The first inkling of Pluto’s surface composition came in 1976, when my colleagues and I found the evidence for methane, and I have been involved in finding all the other molecules that we have identified so far. Pluto’s very low temperature means that nearly any chemical present there is frozen solid on the surface, although there is still a thin gaseous atmosphere surrounding the planet. Pluto is exposed to ultraviolet radiation from the sun and cosmic rays from deep space, and this should produce additional and more complex chemicals, such as other hydrocarbons and hydrogen cyanide.

New Horizons will give us an opportunity to find other kinds of ice that are expected on the surfaces of both Pluto and its moon Charon, using the technique of infrared spectroscopy afforded by the LEISA component of the Ralph instrument aboard the spacecraft.

Ices are normally colorless, but Pluto has a reddish tint that probably arises from chemicals that are formed on its surface by the radiation acting on the different kinds of ice that we have already identified. Cosmic rays and ultraviolet light break up simple molecules into fragments that reassemble into more complex molecules.
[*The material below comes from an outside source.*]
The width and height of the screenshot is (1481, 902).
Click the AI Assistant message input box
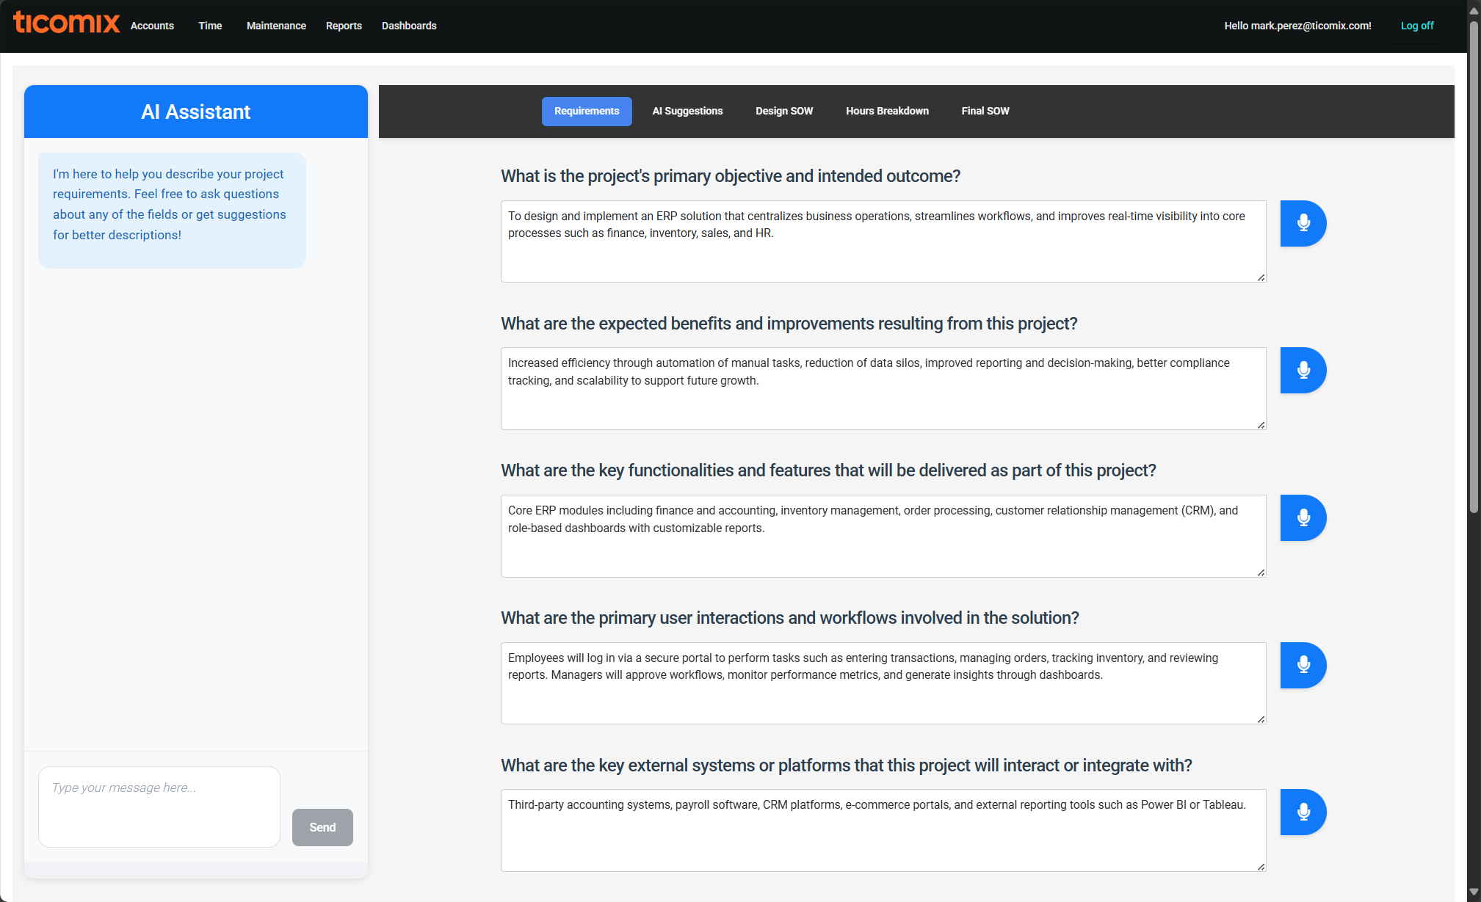(159, 806)
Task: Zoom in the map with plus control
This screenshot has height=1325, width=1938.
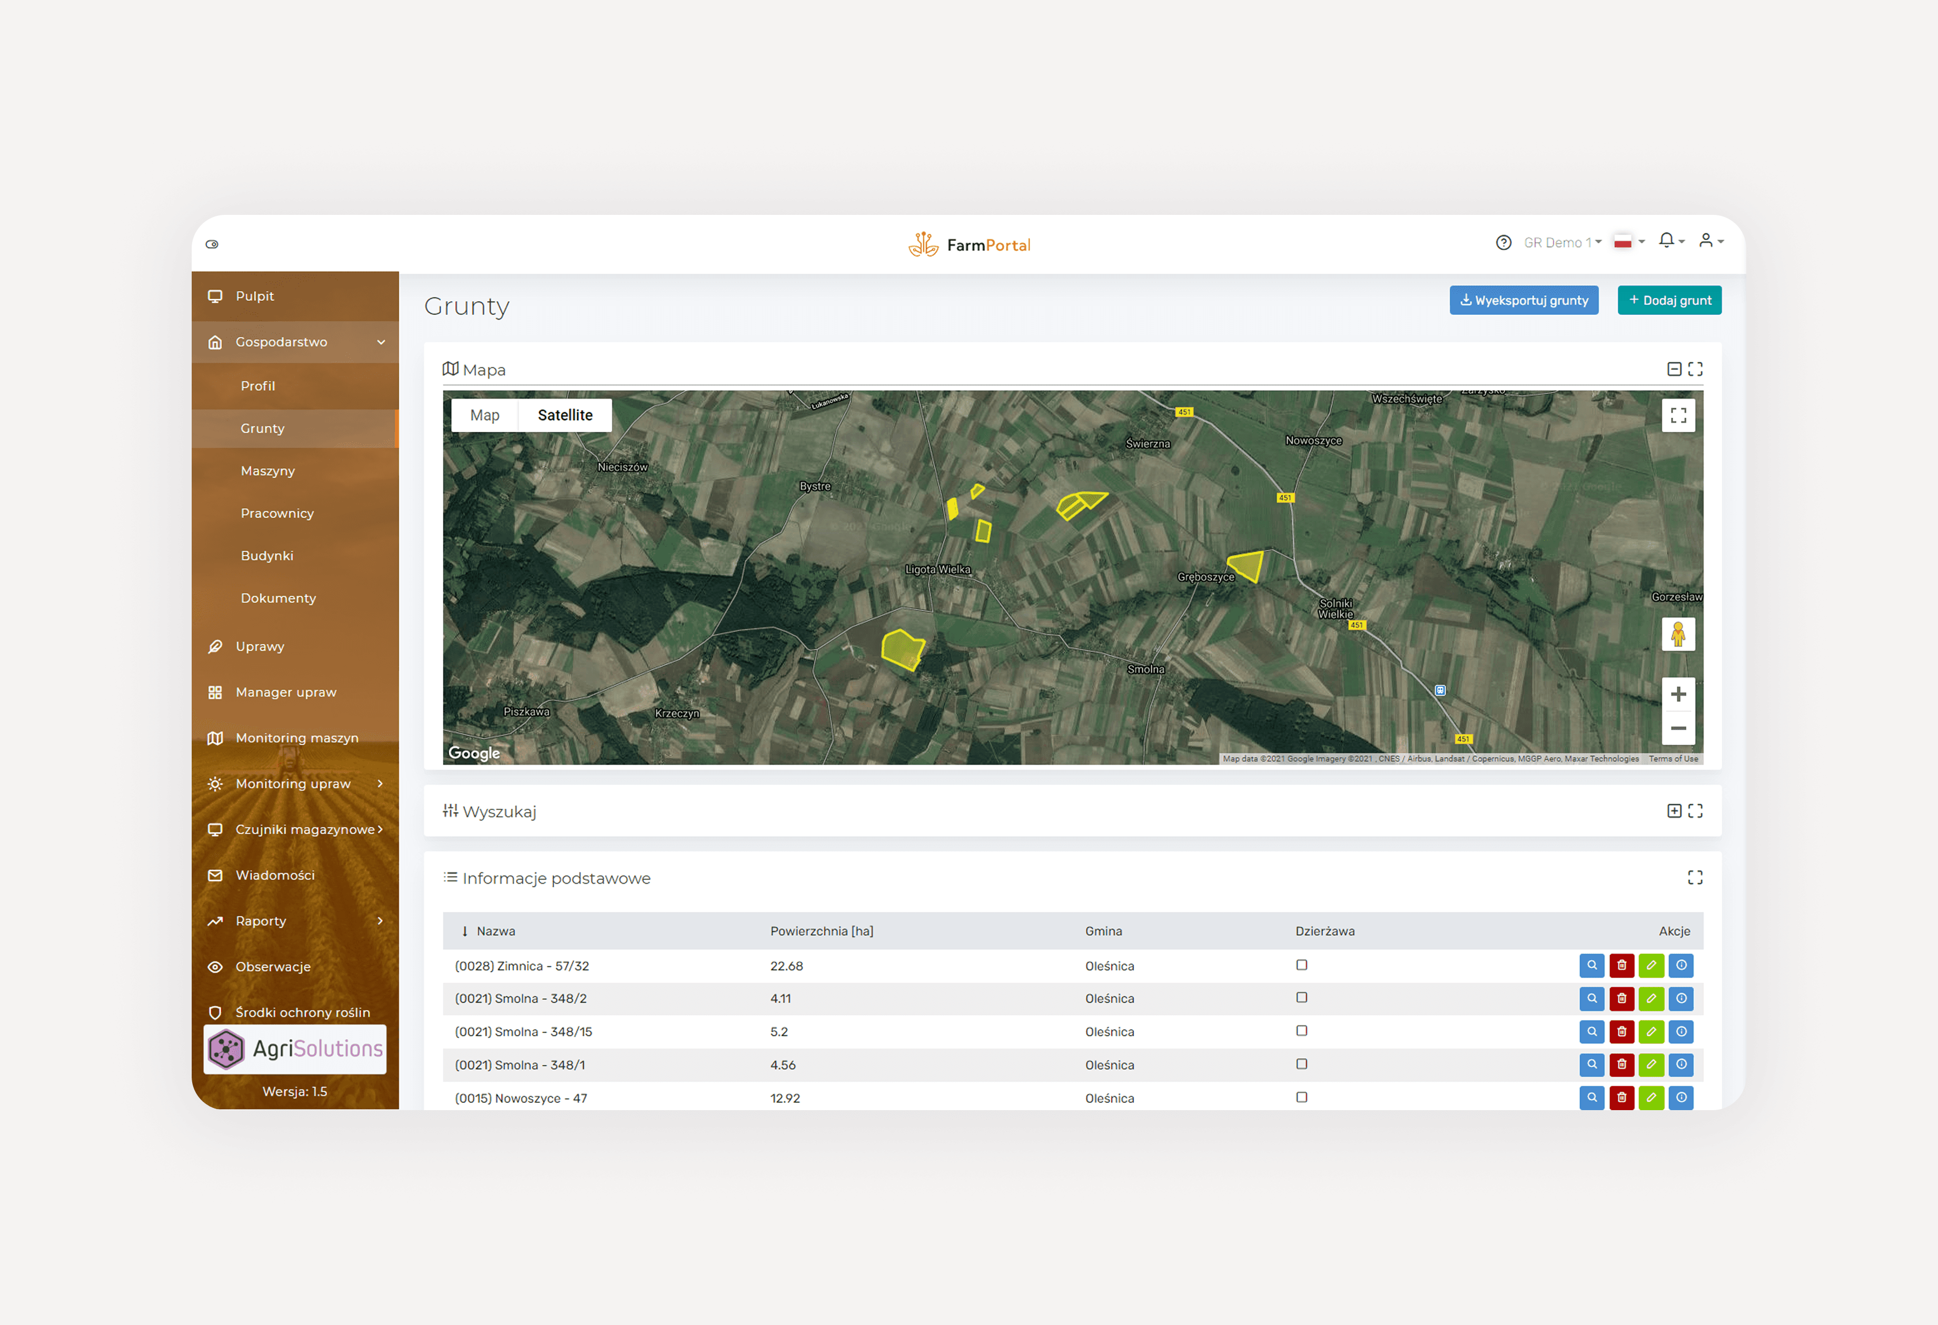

In the lab we see that this process results in colored solid material that has a chemical similarity to tar or coal, although tar and coal on Earth originate by entirely different processes. Lab experiments show that if this complex organic material is exposed to liquid water, it transforms into molecules like amino acids, which are thought to be the precursors of life on Earth. Ultraviolet spectroscopy with the Alice instrument may help us detect such material. We don’t expect life on Pluto, of course, but it may be one of the many bodies in space where complex organic chemistry of the kind that occurred on the early Earth is happening now.

 

Dale Cruikshank, an astronomer and planetary scientist at NASA Ames Research Center who specializes in spectroscopy and radiometry of planets and small bodies, will focus on the composition of the surfaces of Pluto and Charon. His expertise covers infrared spectroscopy and radiometry of planets, planetary satellites, asteroids, comets and transneptunian bodies, as well as physics and chemistry of ices and organic materials in planetary settings.